Two hurricanes, one of them a category 4, four tropical storms and at least six tropical waves are currently active in the northern tropics fulfilling our earlier assessment that the ‘tropics are hot’ and things are happening quite fast in the tropics. It would appear the 2010 Atlantic hurricane season has suddenly entered a whole higher level of activity after a slow start. Based on the systems currently active and what already appears in the horizon looking east from the Atlantic over equatorial Africa and the Indian ocean, it appears September is gearing up for a new level of tropical cyclone activity.
A wider view shows additional tropical activity extending into the Indian Ocean as far back as Indonesia and over into the western Pacific where Typhoon KOMPASU is a category 2 tropical cyclone over the southwestern Ryukyu Islands of Japan, and tropical storms LIONROCK and NAMTHEUN are respectively south of the Ryukyu islands near Taiwan and southwest of Taiwan moving for landfall in mainland China. The composite Global Mosaic below shows a good part of such tropical cyclone activity over the Atlantic, Equatorial Africa and the Indian Ocean.
The ‘belt’ of tropical weather circling the Earth just north of the equator appears to be firmly in place and fueled by enough activity to last for several days into September. It is interesting to note that two of the currently active systems, Danielle and Earl have both reached category 4 strength, Hurricane Earl went from category 1 to 4 in the span of one day, and Tropical Storm Fiona went from a tropical wave to tropical storm strength in one continuous spur of activity earlier today 30 August 2010. It is clear that conditions overland in tropical equatorial Africa and in the coupled ocean-atmosphere Atlantic environment continue to be favorable for tropical cyclone development and rapid strengthening of new storms.

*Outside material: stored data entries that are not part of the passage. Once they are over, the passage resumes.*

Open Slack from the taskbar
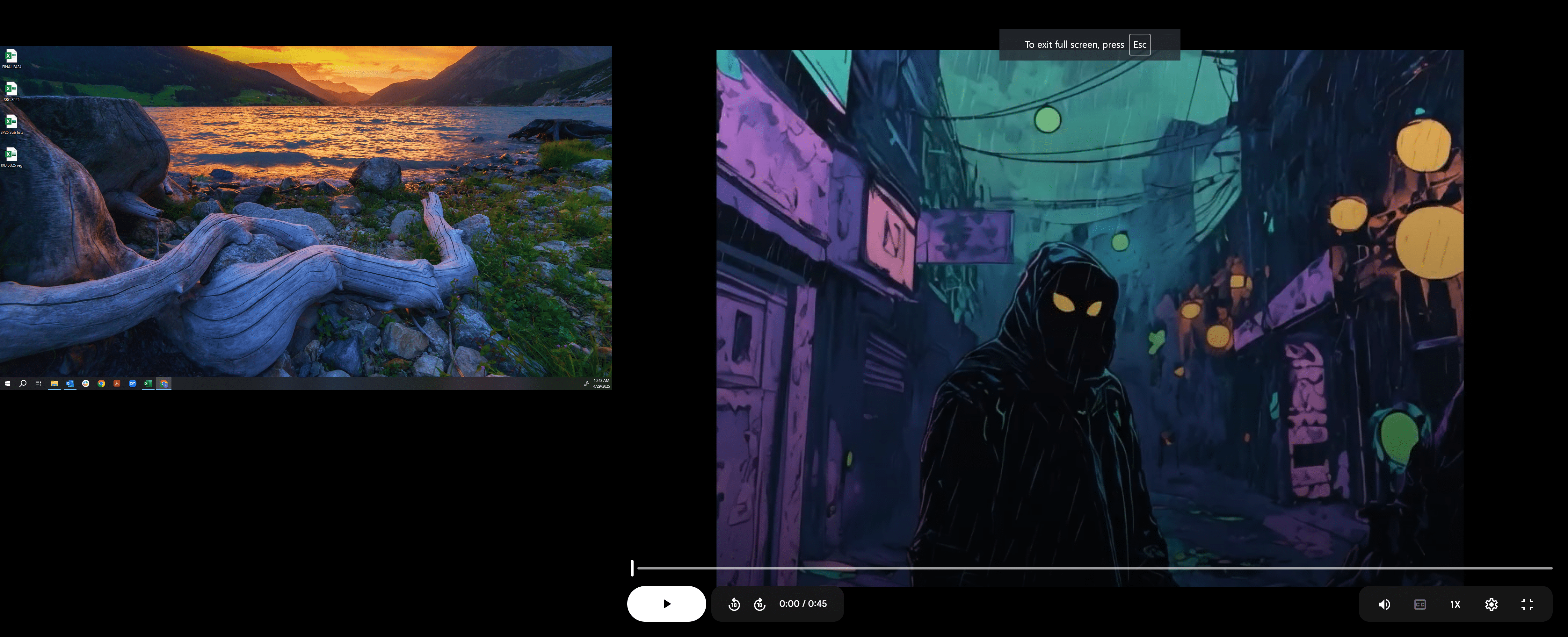This screenshot has height=637, width=1568. pyautogui.click(x=86, y=383)
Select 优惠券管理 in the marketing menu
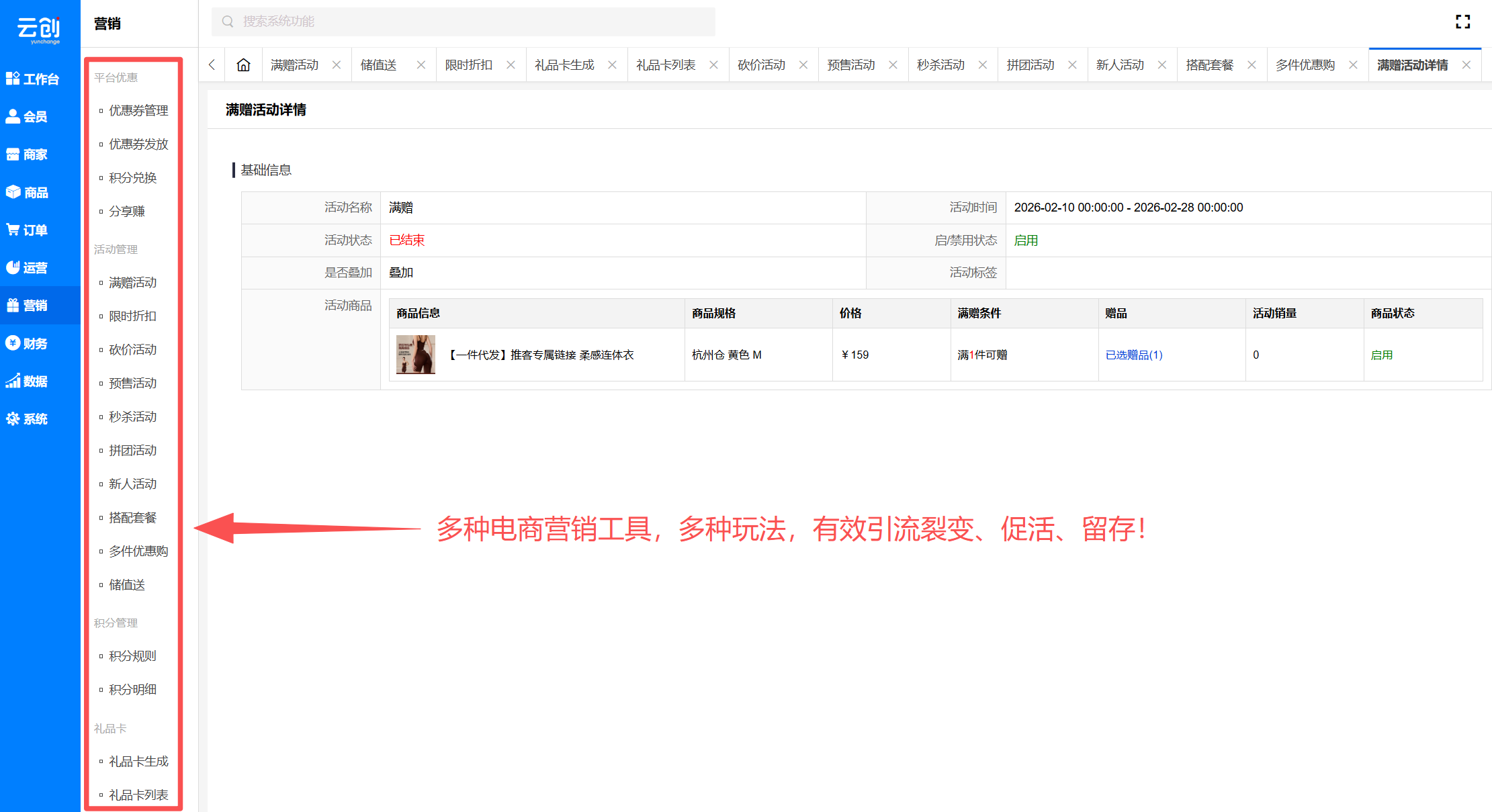1492x812 pixels. pos(138,110)
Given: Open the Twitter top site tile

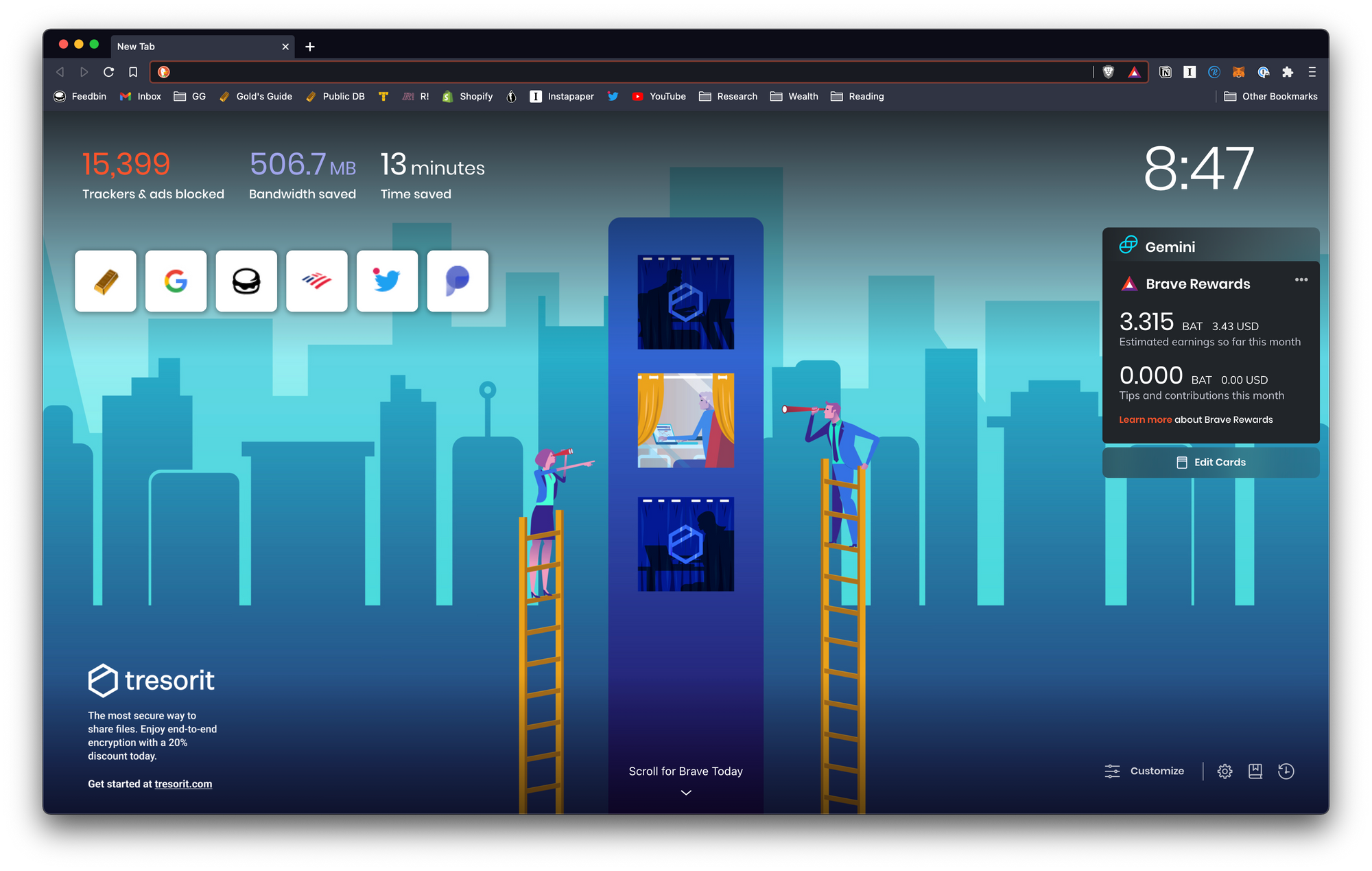Looking at the screenshot, I should coord(387,281).

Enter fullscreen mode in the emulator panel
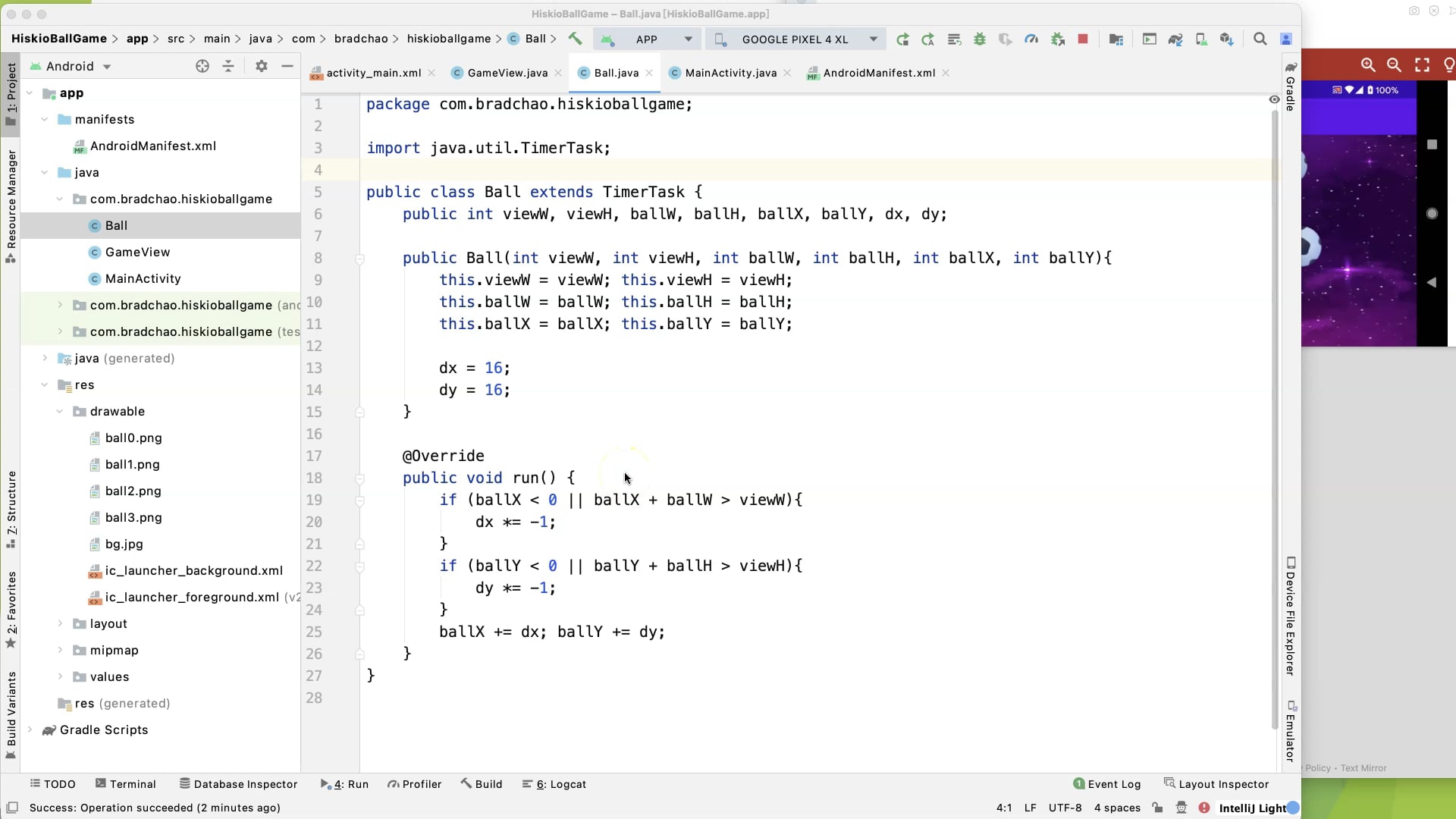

Back on 20 August we posted comments about Hurricane Alley Traffic, and in 22 August we posted Beware of the Tropics!. Today on 25 August 2010 we see several of the concerns expressed in those postings becoming real hazards. What was then Tropical Depression #6 is now Hurricane Daniellein the middle of the tropical north Atlantic following a track that may keep it away from land as it recurbs toward the north and eventually the northeast. The large tropical wave we alerted about as it emerged from equatorial Africa, over the warm waters of the eastern Atlantic south of the Cape Verde Islands, is now Tropical Depression #7 riding along ‘hurricane alley’ on what appears, at least for now, a more westerly track than Danielle followed before, which could spell potential trouble ahead for Caribbean nations and even South Florida or the mid-Atlantic mainland USA a few days from today.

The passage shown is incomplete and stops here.